In politics, we have Republicans vs Democratics.
In sports, we have the Lakers vs Celtics.
And in business, we often have sales vs finance.
Where rivalry makes for exhilarating sporting competition, and heated political debates, any feud between sales and finance needs to stop.
Typecasting could be to blame, what with the trite perception that sales are flashy, loud, and self-centred, whereas finance are rule following, goody two shoes, often blinded by their love of numbers.
If your teams follow such perspectives, they may have created unique tech stacks to ensure communication, task sharing, and general collaboration with their ‘rival’ department is kept to a bare minimum.
Roadblock, roadblocks, and yet more roadblocks – are they even aware that sales is a commission-based job, and not with the same luxurious ‘salary’ you get in finance!
In fact, do they even understand business? It’s a giant game, and unless we have free reign to drive revenue every single day, we’re falling well behind.
Maybe this ‘spreadsheet’ mentality has blighted their understanding of human interaction from a transactional sense.
They only think about numbers, but us, we are dealing with people, not data, and that means stretching well beyond a systematic approach to just making sure boxes are ticked.
Closing deals. That’s all that matters. No regard is given to anything else.
New prospects are promised the earth just so they’re converted, but what about actually delivering? It’s almost as if that’s a tomorrow problem, so it doesn’t really matter.
If they could just take a second to understand what this aggressive approach does to the rest of the business – maybe, just maybe, they might understand why finance are little more pragmatic.
Anyway! It’s almost certain another sales related mess will need cleaning soon. May as well accept my own work is being neglected over the coming days.
Doesn’t make for very good timing! We’re soon collaborating with our CFO to forecast our entire business finances for the next quarter.
Now, we get it!
Sometimes there will be tools unique to each department.
NetSuite is often the ‘single source of truth’ for finance, and sales often rely on Salesforce for customer relations.
We recommend integrating these together, and later finding a conduit between the two, as this ensures both departments can see what’s happening across these modules without needing additional licences.
Money is slashed, and this futile sales vs finance bridge starts tumbling.
Did you know?
Tech sprawl is a common phenomenon and stretches well beyond just project management tools.

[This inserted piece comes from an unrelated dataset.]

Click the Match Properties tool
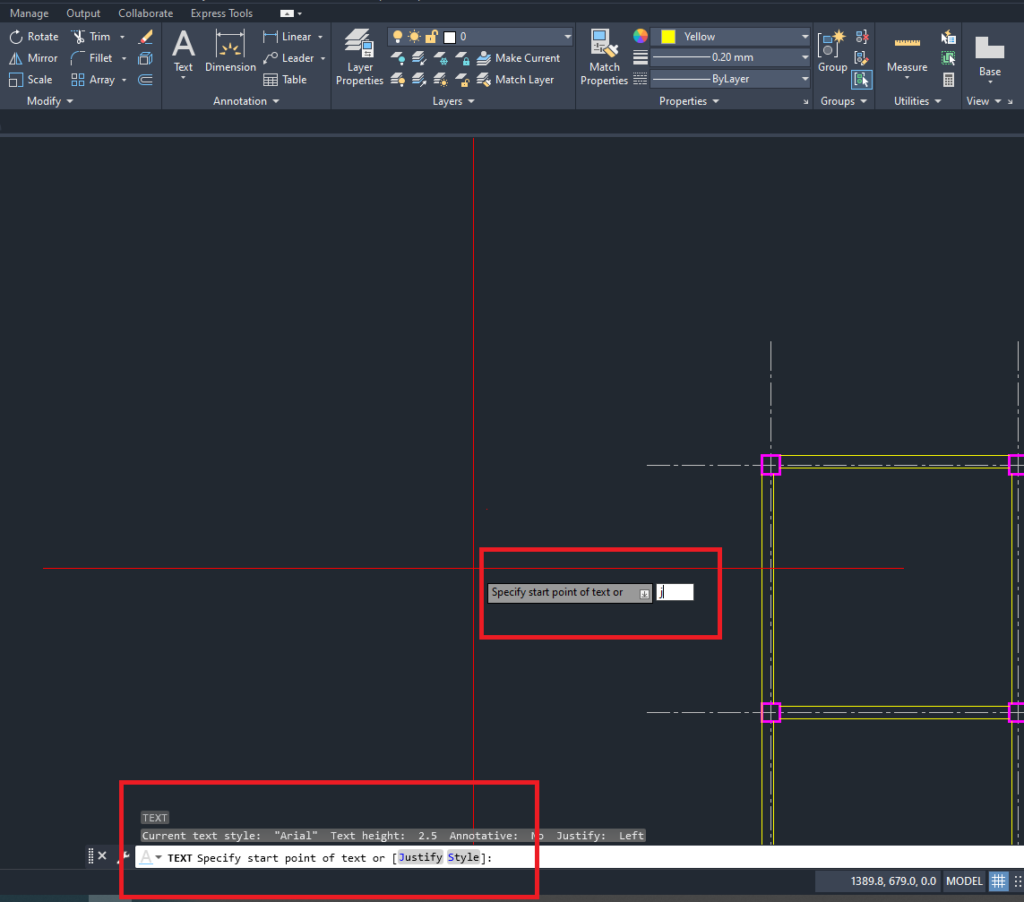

Have a look at how much your business could save by adopting an integrated software suite.
Whether they like it or not, fostering a strong collaboration between sales and finance is imperative to the wider business.
Forecasting is a prime example, where unless tech stacks are unified, crucial data may be locked away from relevant people, causing inaccurate budgeting.
There's also customer service to consider.
How frustrating for sales if finance had locked away a nugget of information which could have unlocked a more impactful approach to a forthcoming proposition.
This is where those tiresome stereotypes really spring to mind.
Keeping data locked away from each department could well serve their own interests, but if they only knew what impact this has on ‘big picture stuff’.
Consider changing the narrative around data, by explaining how this lays the seeds for growth - this serves both departments, as sales require continuous deals for their commission, and finance are heavily involved with the business’ bottom line.
Data protection is a wider business concern, but the fact both sales and finance are customer facing, makes this a particularly pressing issue.
Cyber-crime isn’t going away, but you can take massive strides towards a more robust software set-up between these departments, which breaks down the sales vs finance conflict, and by doing so, reduces the number of avenues for attack.
Use one internal communication app, not multiple, and if people still insist on email, just because ‘we’re used them’, find a solution which takes core data from your inbox, and places this inside end-to-end encrypted threads, sitting next to important data typically stored in NetSuite or Salesforce.
Let's imagine your sales and finance team insist on working apart.
That's now two separate tech stacks with data circulating, rather than a centrally monitored set-up, which makes life a lot harder for the CISO when investigating how and what has been breached in the event of an attack.